[Work instructions]
Return exactly the lines of the records below, starting at the line that contains "Instruction: Click the" and ending at the line that contains "Task: Click 清除历史文件记录 button", with both of those lines kept.

[Pixel coordinate grounding data]
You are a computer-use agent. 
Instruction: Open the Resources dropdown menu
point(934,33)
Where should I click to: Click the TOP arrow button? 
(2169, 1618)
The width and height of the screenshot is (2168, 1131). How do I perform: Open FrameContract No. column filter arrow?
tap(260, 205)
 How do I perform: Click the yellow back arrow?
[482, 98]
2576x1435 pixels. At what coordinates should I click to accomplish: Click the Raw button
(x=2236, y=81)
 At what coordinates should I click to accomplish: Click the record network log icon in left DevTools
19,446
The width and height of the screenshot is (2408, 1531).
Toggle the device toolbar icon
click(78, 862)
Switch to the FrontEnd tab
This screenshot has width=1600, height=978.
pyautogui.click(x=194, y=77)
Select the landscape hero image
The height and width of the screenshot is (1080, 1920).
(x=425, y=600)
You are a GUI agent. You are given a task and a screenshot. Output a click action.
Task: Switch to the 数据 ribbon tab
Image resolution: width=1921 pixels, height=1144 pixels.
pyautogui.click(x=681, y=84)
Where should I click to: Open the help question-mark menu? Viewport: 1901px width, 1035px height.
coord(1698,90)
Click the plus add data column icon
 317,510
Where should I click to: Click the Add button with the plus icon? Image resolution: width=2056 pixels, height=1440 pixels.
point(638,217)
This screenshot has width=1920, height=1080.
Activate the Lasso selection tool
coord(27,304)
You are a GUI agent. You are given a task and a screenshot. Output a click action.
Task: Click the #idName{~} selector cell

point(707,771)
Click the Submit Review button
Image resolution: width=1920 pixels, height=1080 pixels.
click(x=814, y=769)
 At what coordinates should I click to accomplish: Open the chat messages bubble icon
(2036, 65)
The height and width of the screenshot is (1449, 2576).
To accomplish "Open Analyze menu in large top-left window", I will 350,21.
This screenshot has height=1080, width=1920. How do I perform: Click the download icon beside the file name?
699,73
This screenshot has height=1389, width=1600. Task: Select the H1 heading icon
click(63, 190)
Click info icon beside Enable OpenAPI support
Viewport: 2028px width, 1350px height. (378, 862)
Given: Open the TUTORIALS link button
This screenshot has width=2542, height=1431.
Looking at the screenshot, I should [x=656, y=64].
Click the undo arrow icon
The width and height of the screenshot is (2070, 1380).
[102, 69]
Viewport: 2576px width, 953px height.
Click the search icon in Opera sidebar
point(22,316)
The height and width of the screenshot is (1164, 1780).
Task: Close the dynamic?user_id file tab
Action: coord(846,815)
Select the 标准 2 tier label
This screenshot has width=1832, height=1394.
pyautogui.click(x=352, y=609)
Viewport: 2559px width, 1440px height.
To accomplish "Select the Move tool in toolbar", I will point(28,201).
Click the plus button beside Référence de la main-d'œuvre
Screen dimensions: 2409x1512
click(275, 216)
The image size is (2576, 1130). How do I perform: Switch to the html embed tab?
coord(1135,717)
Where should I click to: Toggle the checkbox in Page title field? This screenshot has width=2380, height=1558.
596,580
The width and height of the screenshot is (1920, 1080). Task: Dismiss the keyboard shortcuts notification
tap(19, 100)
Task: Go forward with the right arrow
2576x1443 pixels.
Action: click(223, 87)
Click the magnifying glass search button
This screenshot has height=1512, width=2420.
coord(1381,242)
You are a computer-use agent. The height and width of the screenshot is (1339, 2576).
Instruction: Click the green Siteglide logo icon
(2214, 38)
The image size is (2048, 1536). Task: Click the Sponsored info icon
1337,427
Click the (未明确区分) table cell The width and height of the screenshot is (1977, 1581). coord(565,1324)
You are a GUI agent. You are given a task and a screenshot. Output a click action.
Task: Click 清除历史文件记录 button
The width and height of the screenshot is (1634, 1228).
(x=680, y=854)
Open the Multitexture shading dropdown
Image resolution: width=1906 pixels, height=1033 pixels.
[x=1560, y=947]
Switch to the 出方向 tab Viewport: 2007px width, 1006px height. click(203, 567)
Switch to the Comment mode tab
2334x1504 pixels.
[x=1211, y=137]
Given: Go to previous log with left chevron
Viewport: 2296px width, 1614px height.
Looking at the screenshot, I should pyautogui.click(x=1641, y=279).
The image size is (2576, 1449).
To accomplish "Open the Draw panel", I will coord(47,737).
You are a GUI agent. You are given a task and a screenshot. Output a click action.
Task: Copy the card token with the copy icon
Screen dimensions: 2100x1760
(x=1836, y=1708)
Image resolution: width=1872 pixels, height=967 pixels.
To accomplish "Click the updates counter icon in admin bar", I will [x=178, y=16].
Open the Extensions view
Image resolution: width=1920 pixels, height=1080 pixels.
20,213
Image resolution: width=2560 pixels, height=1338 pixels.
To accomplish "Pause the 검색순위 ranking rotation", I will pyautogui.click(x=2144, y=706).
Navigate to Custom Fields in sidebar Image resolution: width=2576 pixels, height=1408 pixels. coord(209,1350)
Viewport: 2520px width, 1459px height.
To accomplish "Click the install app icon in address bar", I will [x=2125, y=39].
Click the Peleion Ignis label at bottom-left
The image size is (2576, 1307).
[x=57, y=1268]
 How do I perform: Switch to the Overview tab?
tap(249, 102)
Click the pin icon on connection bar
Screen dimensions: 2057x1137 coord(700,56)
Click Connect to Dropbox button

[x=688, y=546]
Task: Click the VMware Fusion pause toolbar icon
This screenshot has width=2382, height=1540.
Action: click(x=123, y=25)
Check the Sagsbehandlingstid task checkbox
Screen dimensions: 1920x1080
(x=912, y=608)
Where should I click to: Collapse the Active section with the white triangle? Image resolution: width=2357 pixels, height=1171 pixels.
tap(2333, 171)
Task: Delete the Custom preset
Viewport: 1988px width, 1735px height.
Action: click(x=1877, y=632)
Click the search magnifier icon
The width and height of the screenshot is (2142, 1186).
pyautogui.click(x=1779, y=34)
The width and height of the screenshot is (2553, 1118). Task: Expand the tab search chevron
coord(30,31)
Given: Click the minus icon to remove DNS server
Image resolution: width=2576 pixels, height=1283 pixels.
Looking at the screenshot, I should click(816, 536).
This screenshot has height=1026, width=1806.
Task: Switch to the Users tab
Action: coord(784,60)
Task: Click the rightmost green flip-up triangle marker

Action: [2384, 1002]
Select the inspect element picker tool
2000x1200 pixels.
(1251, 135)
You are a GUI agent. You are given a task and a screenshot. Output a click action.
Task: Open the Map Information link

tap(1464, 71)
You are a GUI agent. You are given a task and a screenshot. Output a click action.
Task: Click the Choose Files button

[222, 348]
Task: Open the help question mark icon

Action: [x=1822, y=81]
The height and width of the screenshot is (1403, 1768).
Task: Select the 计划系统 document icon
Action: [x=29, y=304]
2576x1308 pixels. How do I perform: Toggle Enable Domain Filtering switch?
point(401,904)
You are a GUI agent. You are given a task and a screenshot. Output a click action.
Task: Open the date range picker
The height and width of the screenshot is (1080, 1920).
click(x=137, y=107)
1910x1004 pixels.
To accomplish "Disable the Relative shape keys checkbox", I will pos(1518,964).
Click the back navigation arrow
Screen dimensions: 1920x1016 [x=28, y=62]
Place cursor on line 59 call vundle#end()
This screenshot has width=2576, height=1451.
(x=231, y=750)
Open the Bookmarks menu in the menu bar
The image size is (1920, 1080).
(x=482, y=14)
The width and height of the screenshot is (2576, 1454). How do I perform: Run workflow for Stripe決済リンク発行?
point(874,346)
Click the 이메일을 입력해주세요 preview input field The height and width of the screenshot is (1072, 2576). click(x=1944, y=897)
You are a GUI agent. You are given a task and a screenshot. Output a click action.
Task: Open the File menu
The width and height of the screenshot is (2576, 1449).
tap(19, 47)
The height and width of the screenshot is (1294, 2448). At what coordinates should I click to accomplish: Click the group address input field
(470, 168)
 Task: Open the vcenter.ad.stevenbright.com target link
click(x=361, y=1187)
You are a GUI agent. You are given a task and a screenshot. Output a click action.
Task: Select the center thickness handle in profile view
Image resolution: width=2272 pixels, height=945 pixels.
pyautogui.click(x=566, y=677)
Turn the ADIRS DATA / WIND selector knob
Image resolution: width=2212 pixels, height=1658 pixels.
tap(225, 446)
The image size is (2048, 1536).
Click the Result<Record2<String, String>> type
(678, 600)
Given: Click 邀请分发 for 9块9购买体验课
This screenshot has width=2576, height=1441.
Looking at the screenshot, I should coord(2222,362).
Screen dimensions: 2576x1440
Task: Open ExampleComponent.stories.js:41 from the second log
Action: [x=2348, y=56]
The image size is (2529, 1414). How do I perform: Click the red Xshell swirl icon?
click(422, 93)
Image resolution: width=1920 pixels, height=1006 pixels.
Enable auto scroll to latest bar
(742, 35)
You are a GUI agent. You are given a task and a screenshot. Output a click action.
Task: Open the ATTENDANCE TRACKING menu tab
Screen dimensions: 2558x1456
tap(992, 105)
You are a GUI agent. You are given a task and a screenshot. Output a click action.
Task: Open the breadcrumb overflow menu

[Output]
Instruction: Click the green Siteglide logo icon
(2214, 38)
The image size is (2048, 1536). Task: Click the Sponsored info icon
1337,427
Click the (未明确区分) table cell The width and height of the screenshot is (1977, 1581). coord(565,1324)
You are a GUI agent. You are given a task and a screenshot. Output a click action.
Task: Click 清除历史文件记录 button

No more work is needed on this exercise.